CLAIMS1. A system for converting gravitational and magnetic forces into electrical energy (GMECS) based on the simple pendulum principle, characterized by comprising: an electronic control module configured to generate and maintain oscillation; a pendulum module designed to convert gravitational and magnetic energy into mechanical energy; a speed-increasing gearbox configured to increase rotational speed; and a generator configured to convert mechanical energy into electrical energy.

2. The electronic control module according to Claim 1, characterized by using an integrated circuit (IC) of a clock combined with a quartz crystal to generate electrical pulses having a stable frequency and a small pulse width (e.g., 1 / 20 second), along with a pulse amplifier configured to provide sufficient energy to maintain the resonant oscillation of the pendulum.

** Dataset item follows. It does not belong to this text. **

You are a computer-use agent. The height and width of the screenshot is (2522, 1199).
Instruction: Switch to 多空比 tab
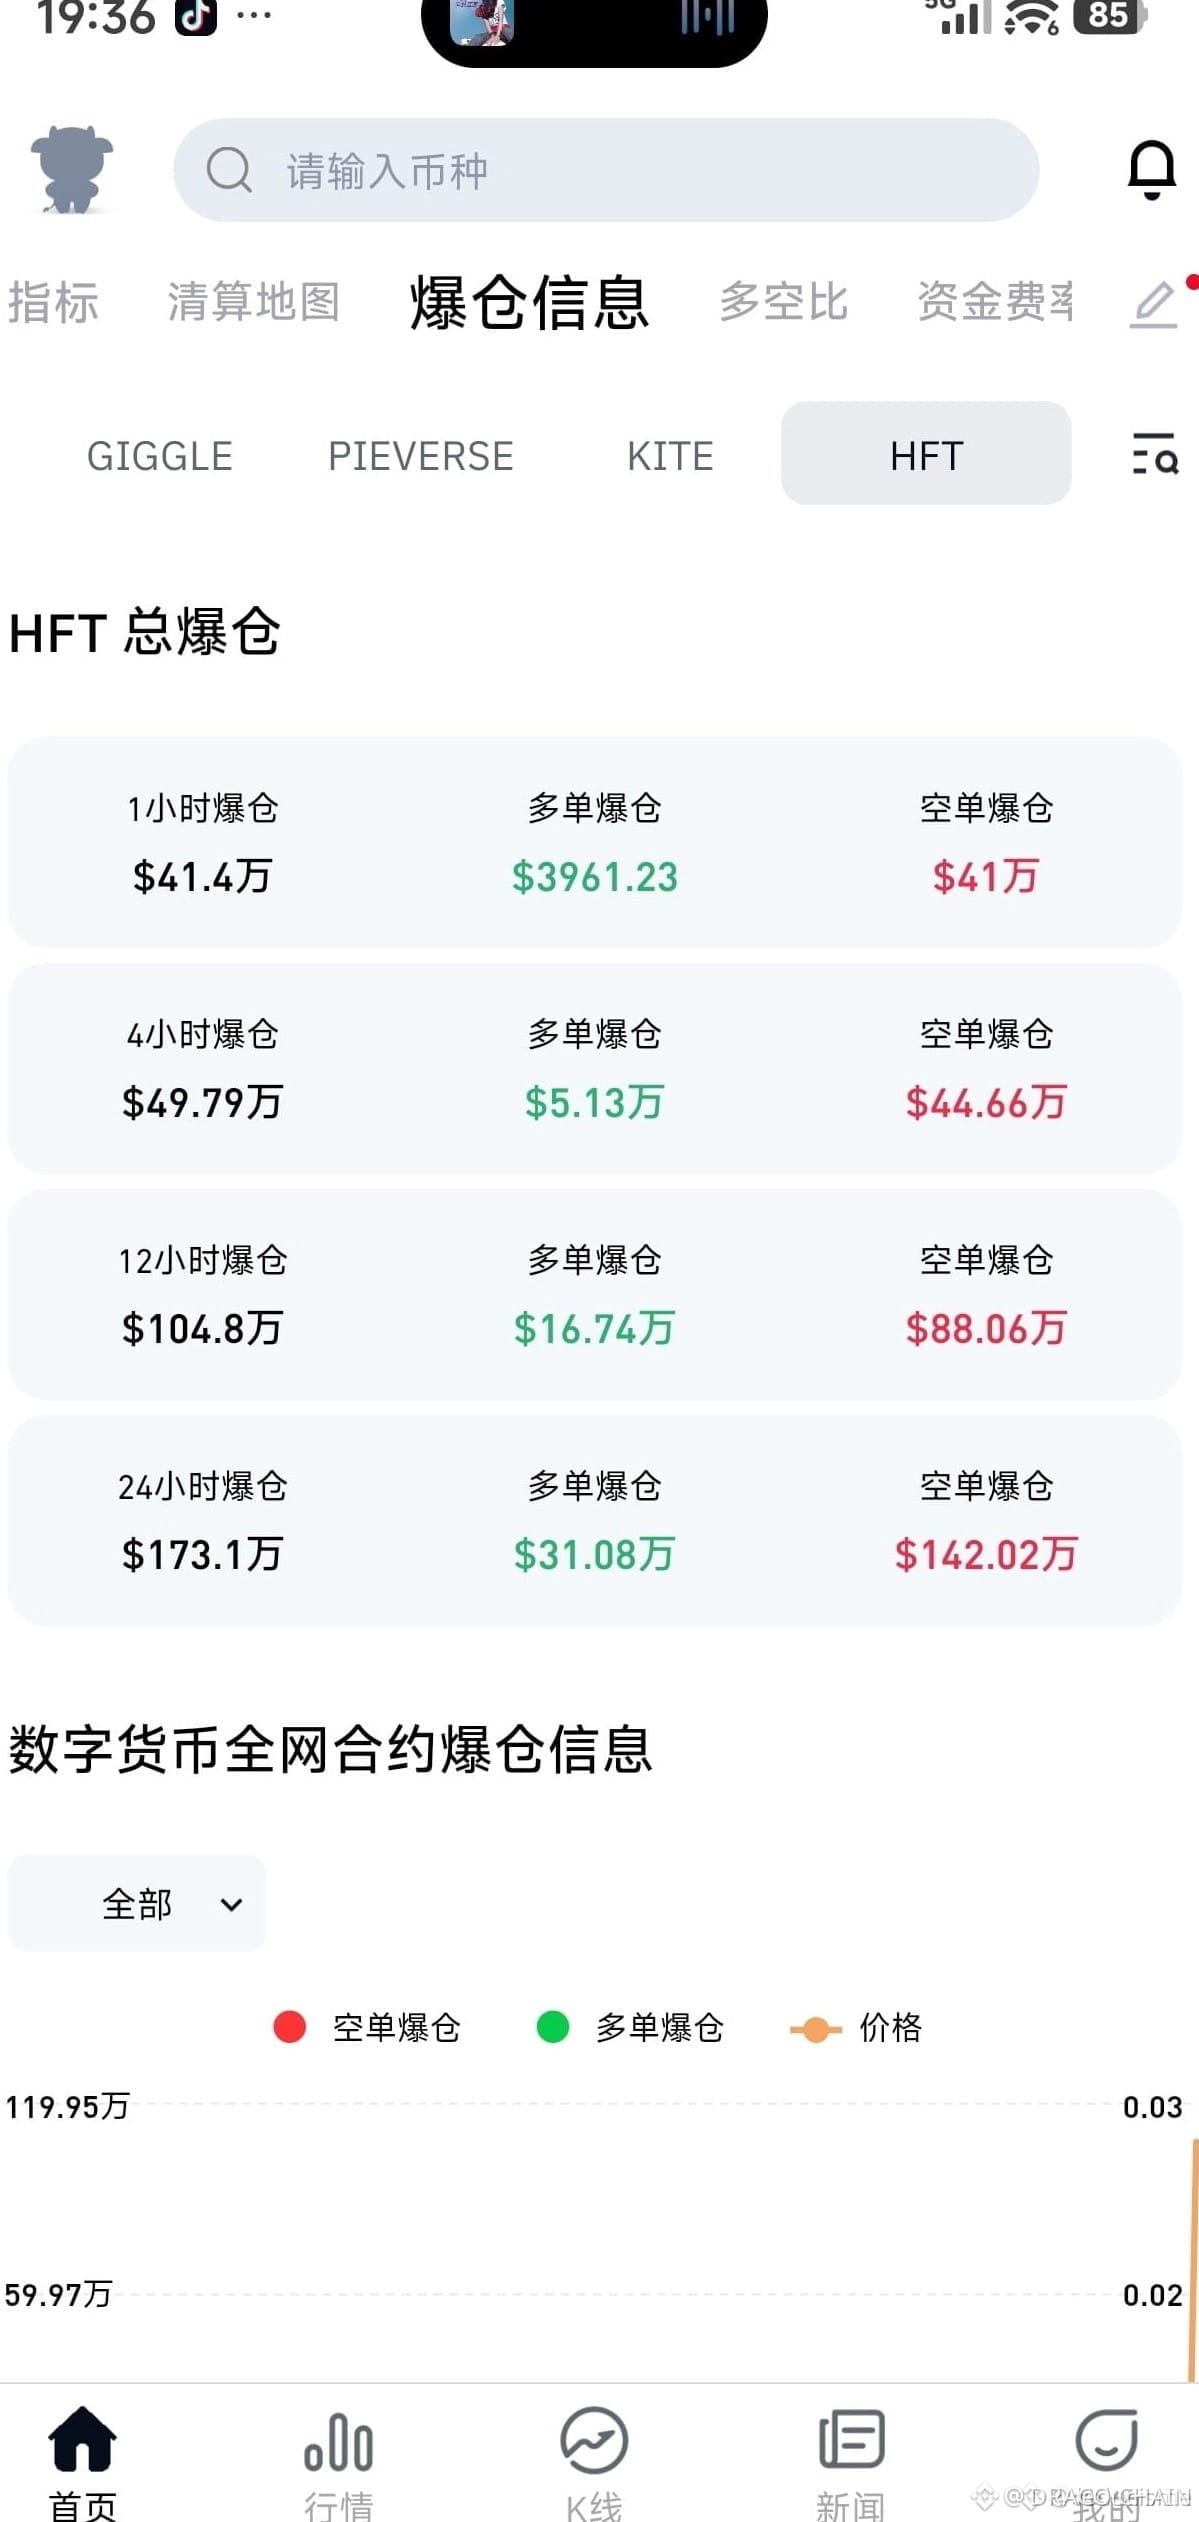(x=784, y=302)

3. The pendulum module according to Claim 1, characterized by integrating a powerful Neodymium N52 rare-earth magnet cluster on a suspension rod, a magnetic electromagnet coil of optimal dimensions (86mm outer diameter, 55mm hollow bore, 48mm length) for strong magnetic interaction, and a one-way gearbox mechanism along with a reversing gearbox installed at the end of the suspension rod configured to convert oscillating motion into unidirectional rotational motion.

4. The structure of the reversing gearbox according to Claim 3, characterized by being a combination of a one-way gearbox and a planetary gearbox, allowing for efficient conversion of the bidirectional oscillating motion of the pendulum into continuous and stable unidirectional rotational motion for the generator shaft.

5. The casing design of the GMECS system according to Claim 1, characterized by having a monolithic A-frame shape, being made from non-magnetic and high- strength material (e.g., Inox 304), ensuring complex dynamic load bearing capability, material fatigue resistance, and effective vibration reduction throughout operation.